Рассуждения порой бросали его в бешенство от невозможности что-то исправить, от невозможности повлиять на случившееся хоть в малой степени.

Порвав на мелкие кусочки прежнее письмо, полное нежности и страсти, написанное еще в поезде, он тут же принялся за новое, не менее страстное, только полное мольбы и отчаянья. Исписал несколько страниц мелким убористым почерком, вспоминая каждый шаг своей близости с ней, каждое ее слово, каждое движение, уговаривая, пока не поздно, остановиться, оставить того человека, которого, судя по ее словам, она вовсе не любила, а пошла за него ради больной матери, из-за боязни остаться без средств к существованию.

«Да неужели уж так и без средств? — остановился он. — Да если бы она хоть единым словом намекнула, что ей нужны деньги… Неужели бы он, Имре, не нашел? Чушь, чушь собачья! Это лишь отговорка, не что иное. Желание оправдать себя. А ты, лопух, поверил? Распустил слюни. Влюбленный романтик. Ей, как плющу, надо было лишь зацепиться за что угодно…»

Он неторопливо сложил все четыре листа и с твердой решимостью порвал их. Вышел на воздух и втоптал в землю так, чтобы никому не пришло в голову собирать эти четвертушки, если бы даже появилось такое нелепое желание.

«Не забудь холмик на память насыпать и венок соорудить на могилке», — сострил он над собой.

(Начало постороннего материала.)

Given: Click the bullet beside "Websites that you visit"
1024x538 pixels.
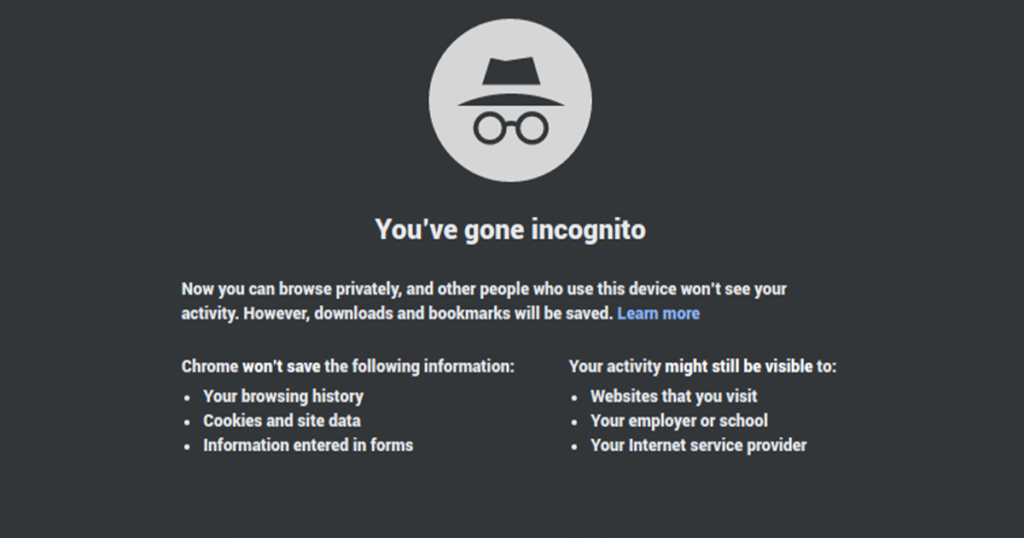Looking at the screenshot, I should [x=575, y=397].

Имре не заметил, как пролетело время до следующего вылета на боевое задание. Предстоял бомбовый удар по аэродрому противника.

* * *
Лиса застыла у замшелой коряги, почуяв мышь. Охотничий азарт натянул каждый ее нерв до едва заметной дрожи на кончиках золотистых ворсинок шикарного меха. Она уже представила, как добыча забьется в ее зубах. Сейчас вот… Прыжок! Лису словно подбросило на несколько метров и, едва опомнившись, она нырнула в нору и замерла там, тревожно вслушиваясь в стук собственного сердца.

Лесная красавица оказалась едва ли ни единственным свидетелем того, как, описав огненную дугу, в дремотное лесное болото раскаленным снарядом врезался самолет. Взрывная волна, ломая сушняк и срывая листву, прокатилась на многие километры и погасла в темных глубинах лесного массива.

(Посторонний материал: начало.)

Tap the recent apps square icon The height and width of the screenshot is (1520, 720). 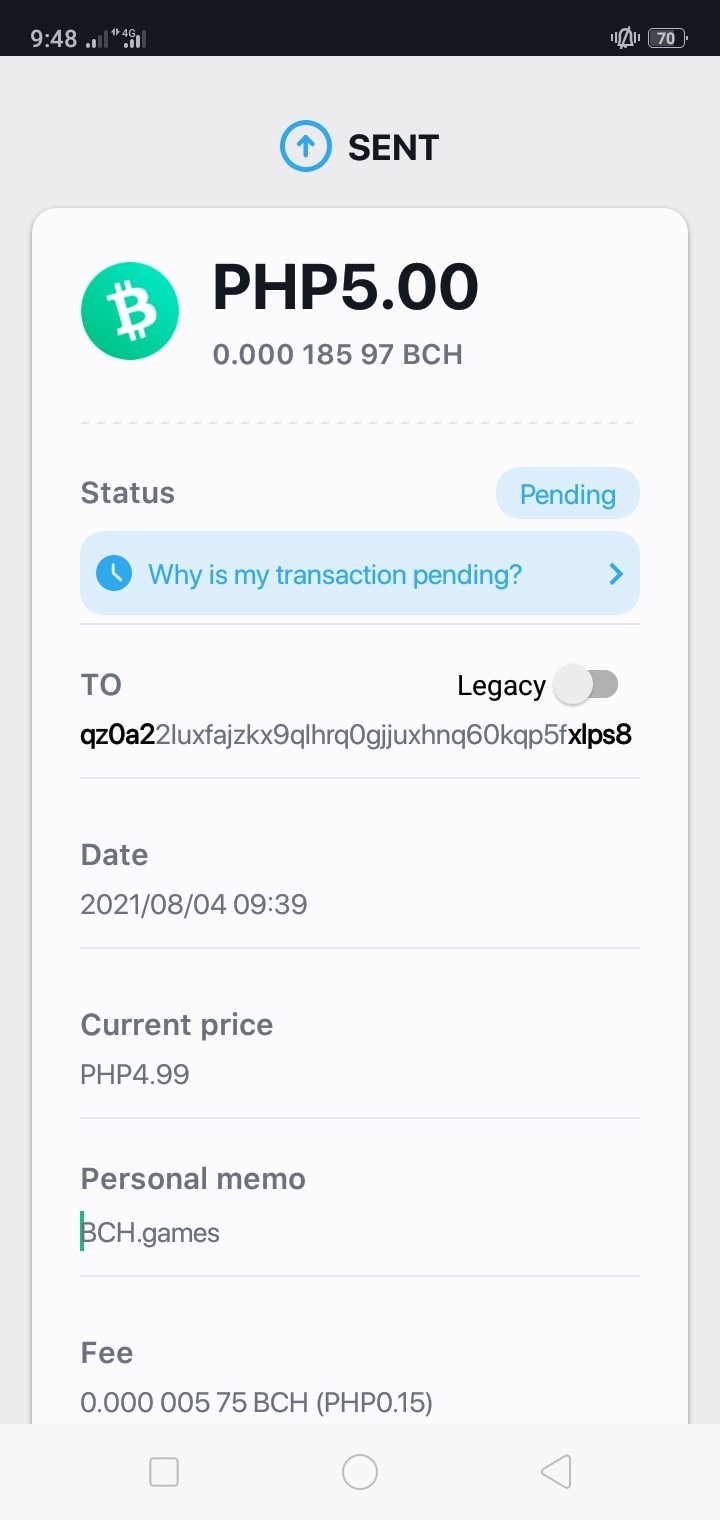(164, 1471)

А минутой раньше над пилотом, выкинутым неимоверной силой из кабины, повис в небе ослепительный купол парашюта.

* * *
Фронт был где-то рядом. Затяжная непогода, шквалистый ветер, с ледяной обжигающей страстью не дававший немцам воспользоваться поддержкой авиации, остановил их напор, а вот с установлением погоды фрицы зашевелились вновь.

После ожесточенного боя у группы пехотинцев создалась ситуация, когда она могла оказаться отбитой от основных частей и окруженной. Решено было вырваться из возможного кольца и соединиться с основными частями своими силами.

Старшим выпало быть младшему лейтенанту Николаю Краснову. Дня за три до этого ему в руки наконец попала месяц блуждавшая по передовой весточка из родной деревни Климовки. От матери. Мать была малограмотная. С трудом писала печатными крупными буквами. И так неразборчиво, что Николай, тоже не больно какой грамотей, хотя и младший офицер, едва разбирал пляшущие на тетрадном листе слова, выведенные химическим карандашом. Но материну руку он узнал сразу и, кроме длинного полагающегося вступления, едва разобрал главное, ради чего и писалось письмо: «Отец наш, дарагой Иван Василич, пагиб смертью храбрых, от немцев. Прямо около дома».

Сообщение больно опалило сердце Николая, оглушило так, будто обухом по нему шуганули.

«Вот я и осталась одна, дарагой сыночек. Ты у меня теперь единственная надежда. Береги себя. Твоя мама Дарья Краснова».

Химический карандаш расплывался, некоторые буквы невозможно было прочитать: мать плакала. Следы от слез особенно царапнули Николая. Бессилие и тоску испытал он.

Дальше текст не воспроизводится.